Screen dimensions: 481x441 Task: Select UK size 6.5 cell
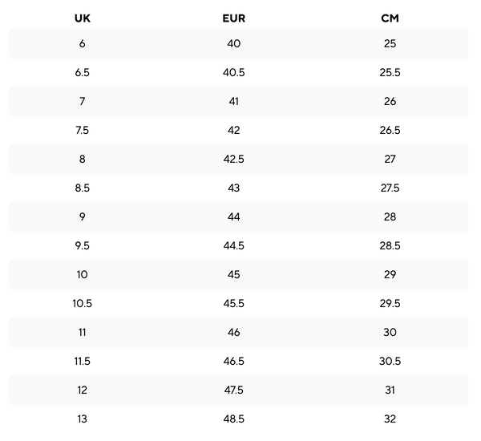(x=83, y=72)
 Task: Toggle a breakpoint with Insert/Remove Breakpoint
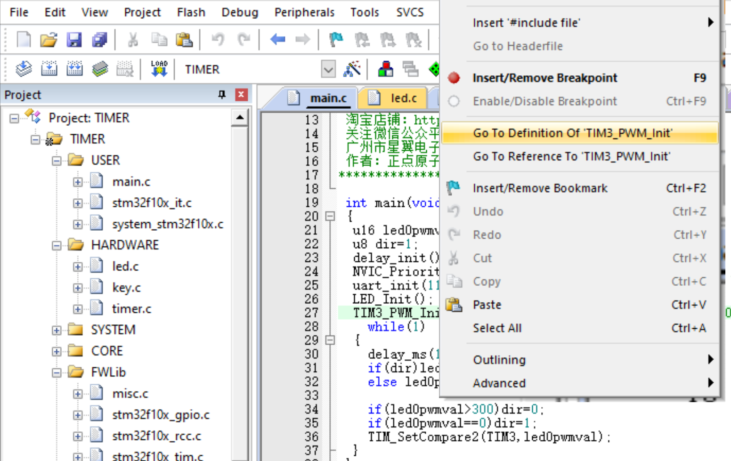coord(544,78)
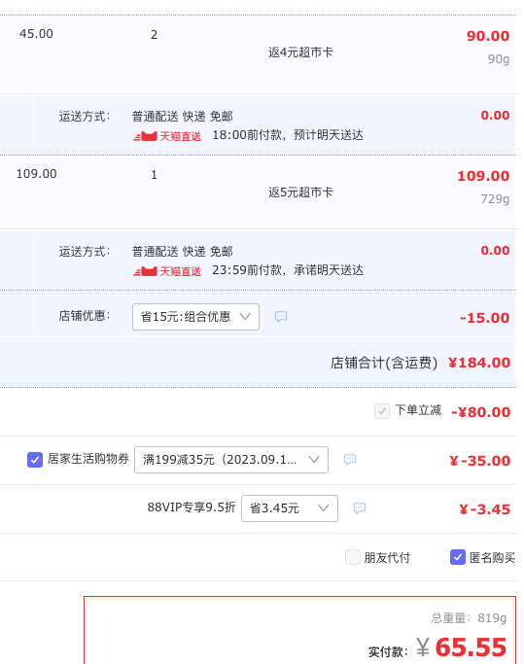Click the 店铺合计 ¥184.00 total
Image resolution: width=524 pixels, height=664 pixels.
click(x=479, y=363)
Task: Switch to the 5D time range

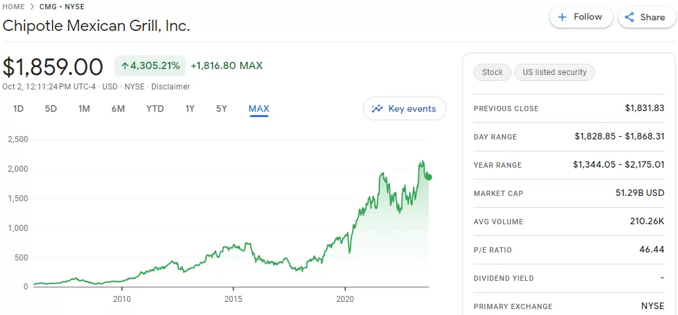Action: (x=51, y=109)
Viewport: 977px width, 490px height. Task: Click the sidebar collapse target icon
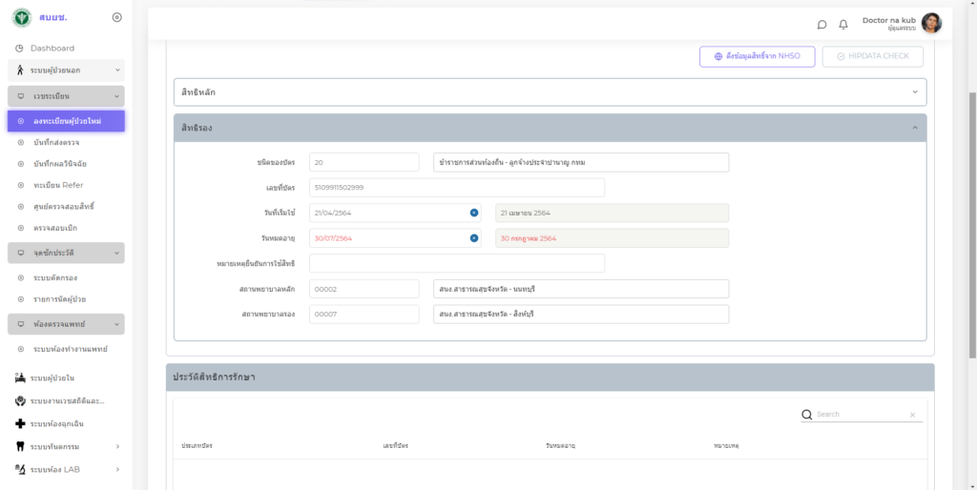coord(116,17)
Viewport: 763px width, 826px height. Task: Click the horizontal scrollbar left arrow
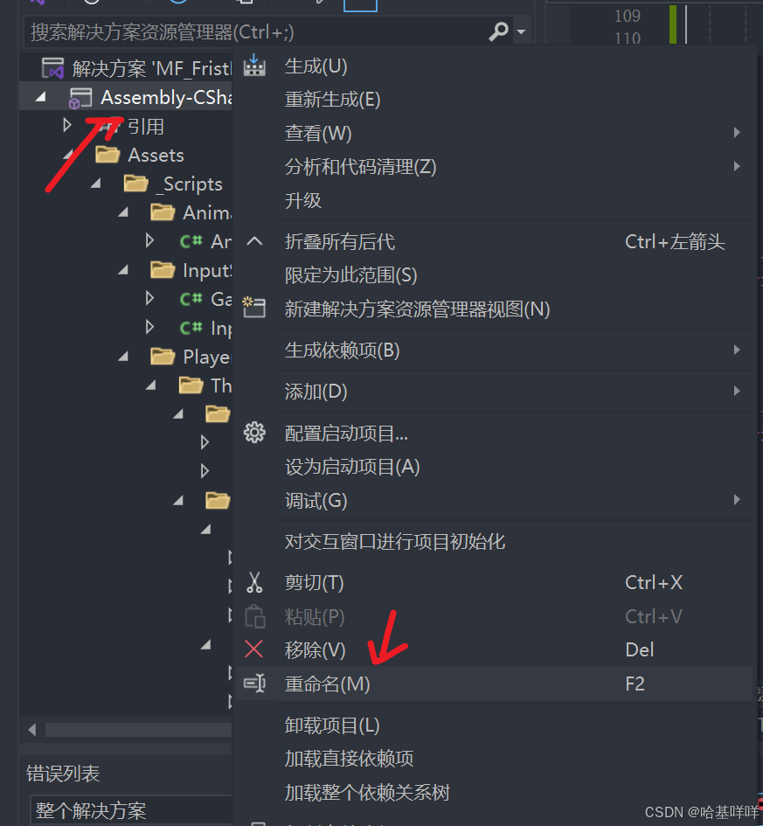32,730
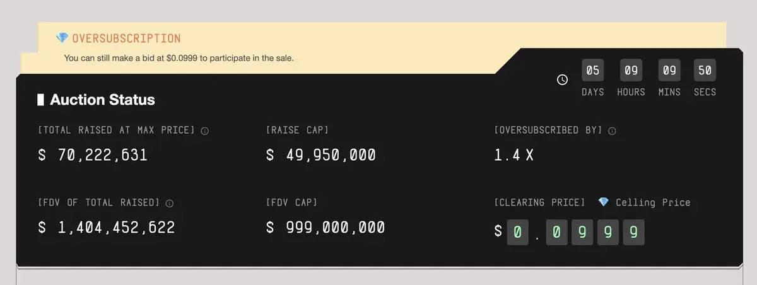Click the raise cap value $49,950,000
The height and width of the screenshot is (285, 757).
(320, 154)
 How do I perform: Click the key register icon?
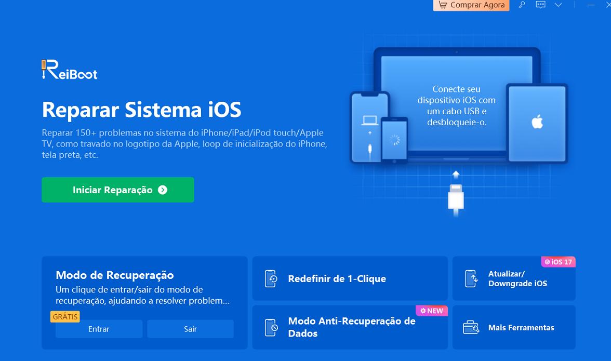(522, 5)
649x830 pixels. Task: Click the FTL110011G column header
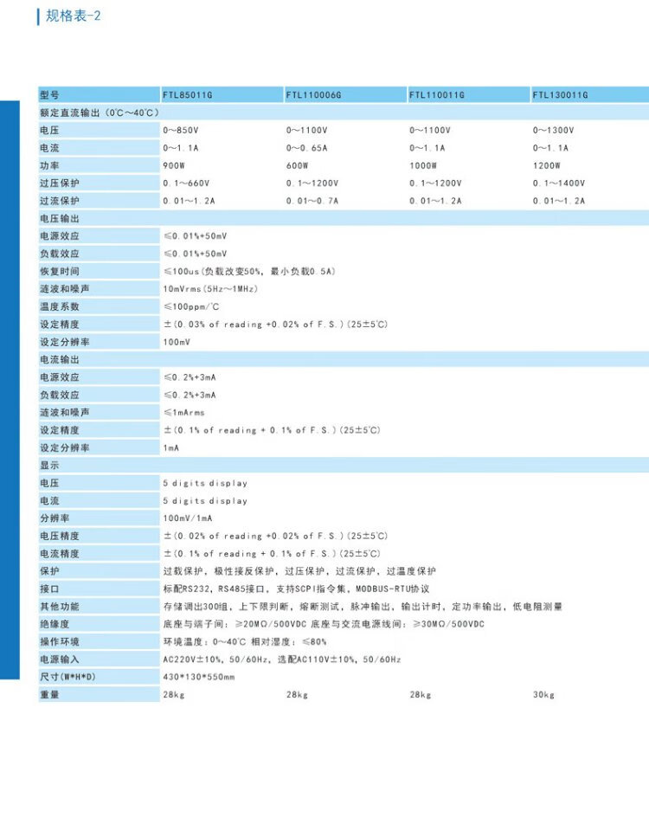437,95
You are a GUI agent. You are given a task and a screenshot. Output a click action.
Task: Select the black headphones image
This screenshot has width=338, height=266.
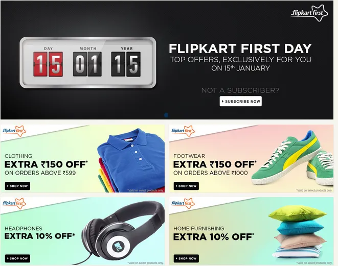point(123,231)
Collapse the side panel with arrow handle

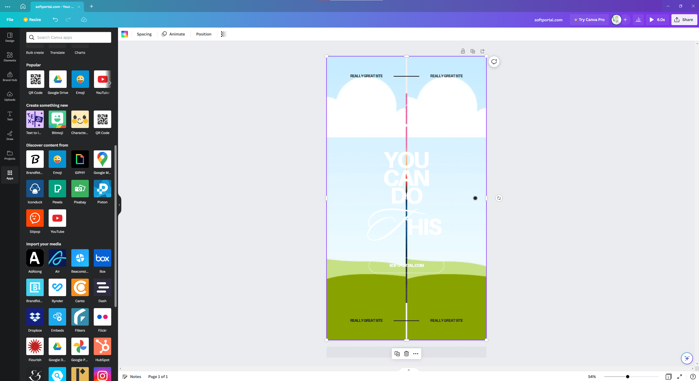coord(119,205)
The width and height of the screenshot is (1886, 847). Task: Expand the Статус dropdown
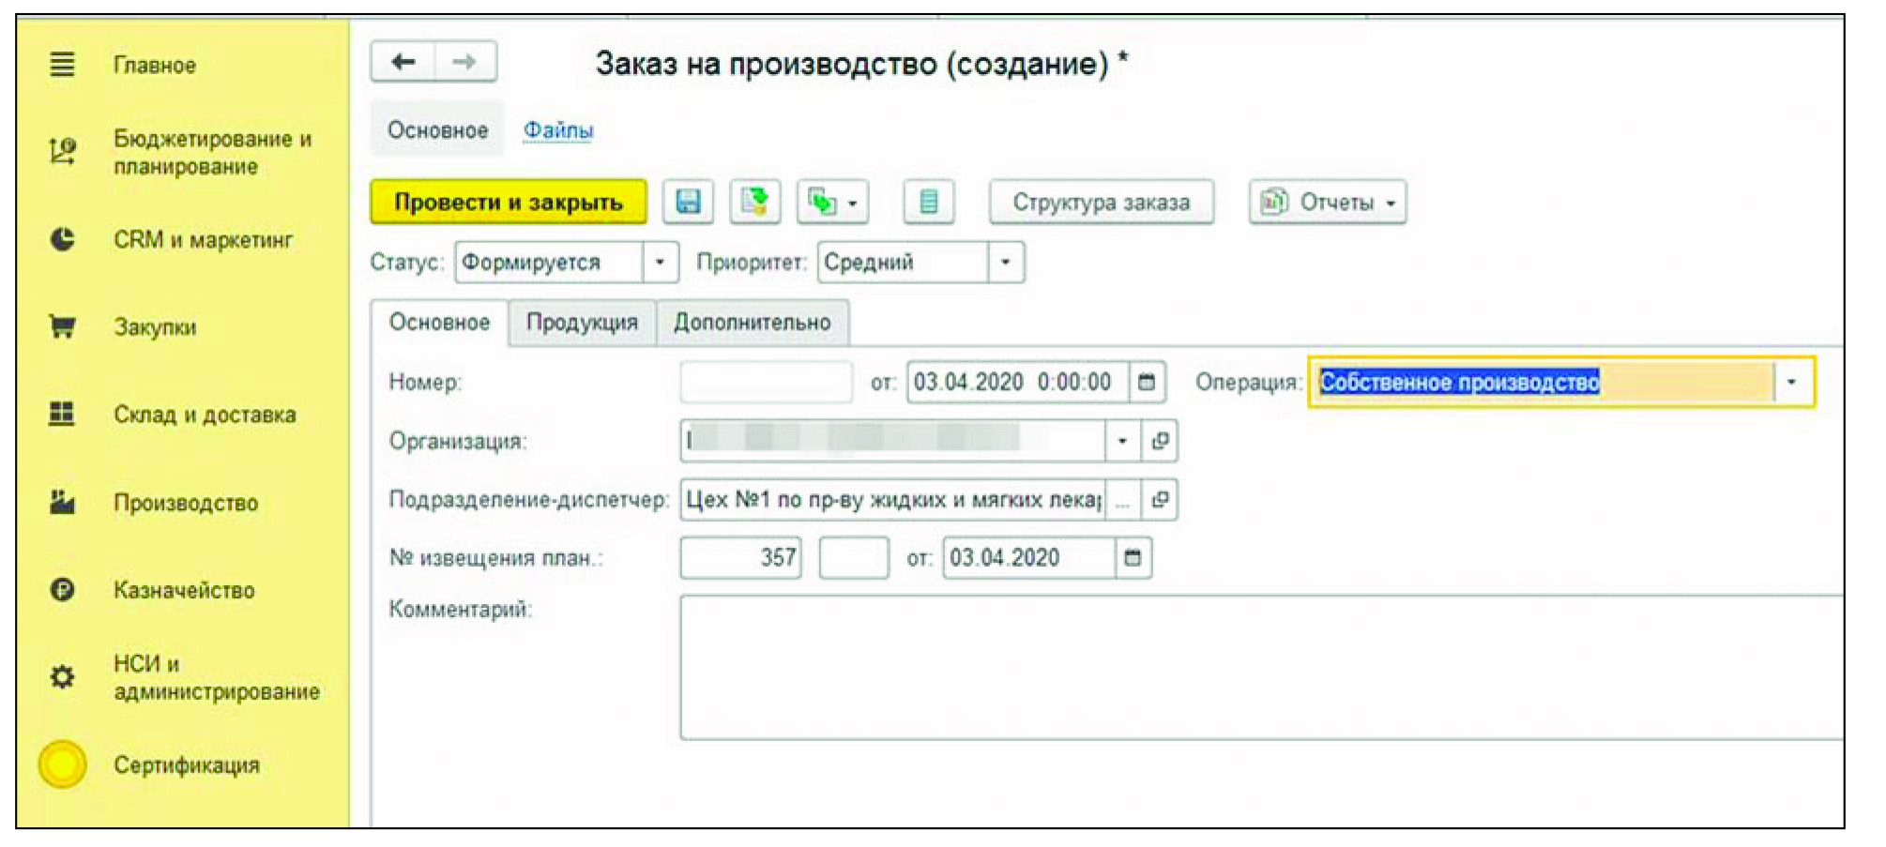[x=661, y=263]
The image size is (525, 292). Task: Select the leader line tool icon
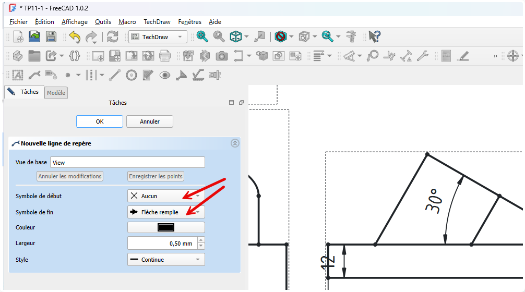click(34, 75)
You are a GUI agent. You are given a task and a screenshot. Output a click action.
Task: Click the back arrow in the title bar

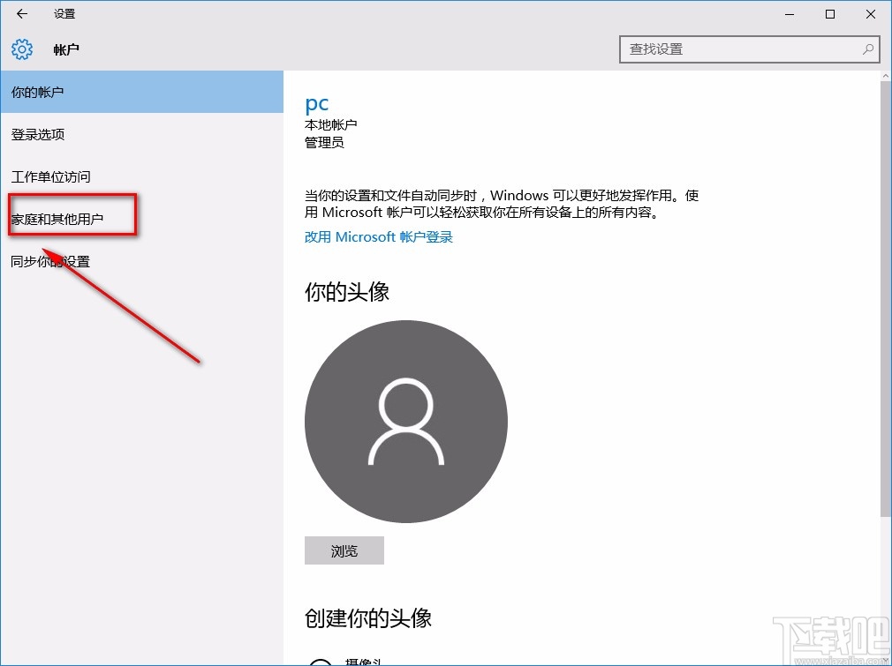point(19,13)
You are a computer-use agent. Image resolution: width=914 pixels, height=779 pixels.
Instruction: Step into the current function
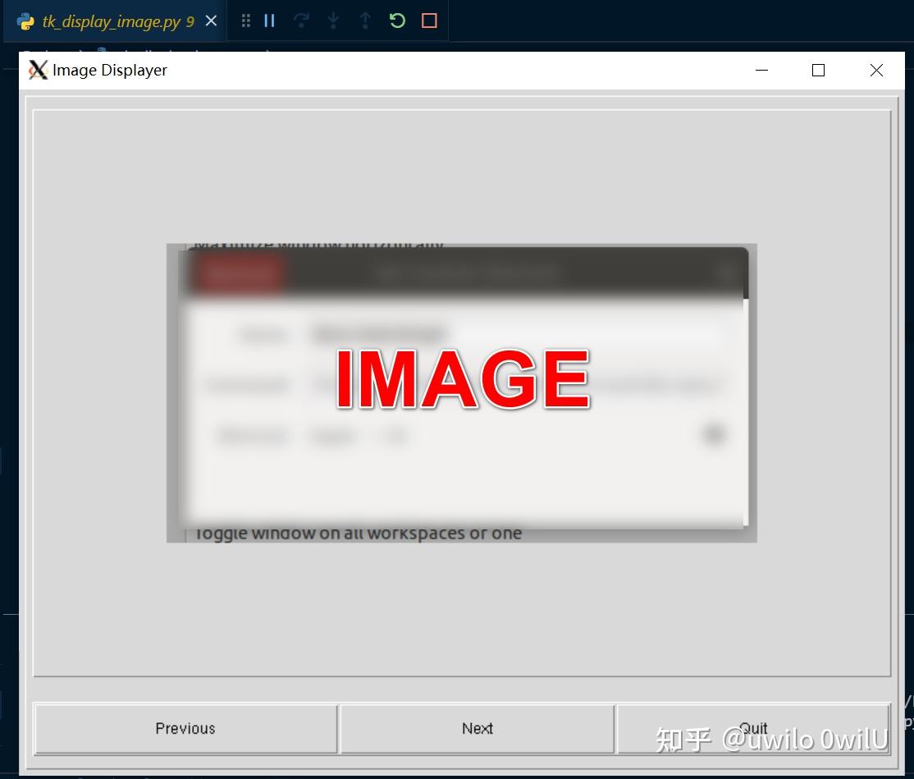pyautogui.click(x=333, y=21)

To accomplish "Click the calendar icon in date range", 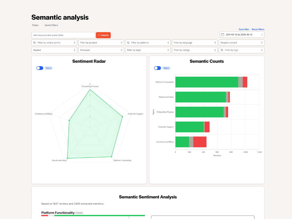I will pyautogui.click(x=222, y=35).
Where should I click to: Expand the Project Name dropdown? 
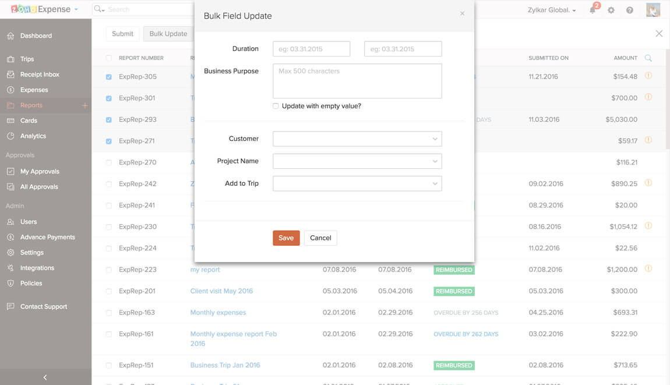coord(357,161)
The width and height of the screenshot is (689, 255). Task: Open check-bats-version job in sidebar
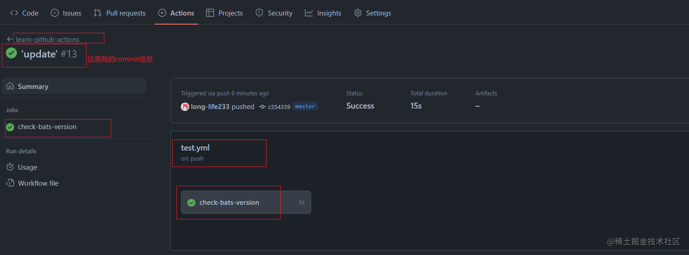pyautogui.click(x=47, y=127)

EXERCISE.
Copy out the items from the start through the line containing "Action: (x=51, y=109)", inclusive, leaving out the pictures.

RESULT FOR THIS TASK.
Screen dimensions: 481x441 Task: Select UK size 6.5 cell
(x=83, y=72)
 Task: Toggle a breakpoint with Insert/Remove Breakpoint
coord(544,78)
Click the 店铺合计 ¥184.00 total
Image resolution: width=524 pixels, height=664 pixels.
click(x=479, y=363)
Task: Switch to the 5D time range

Action: (x=51, y=109)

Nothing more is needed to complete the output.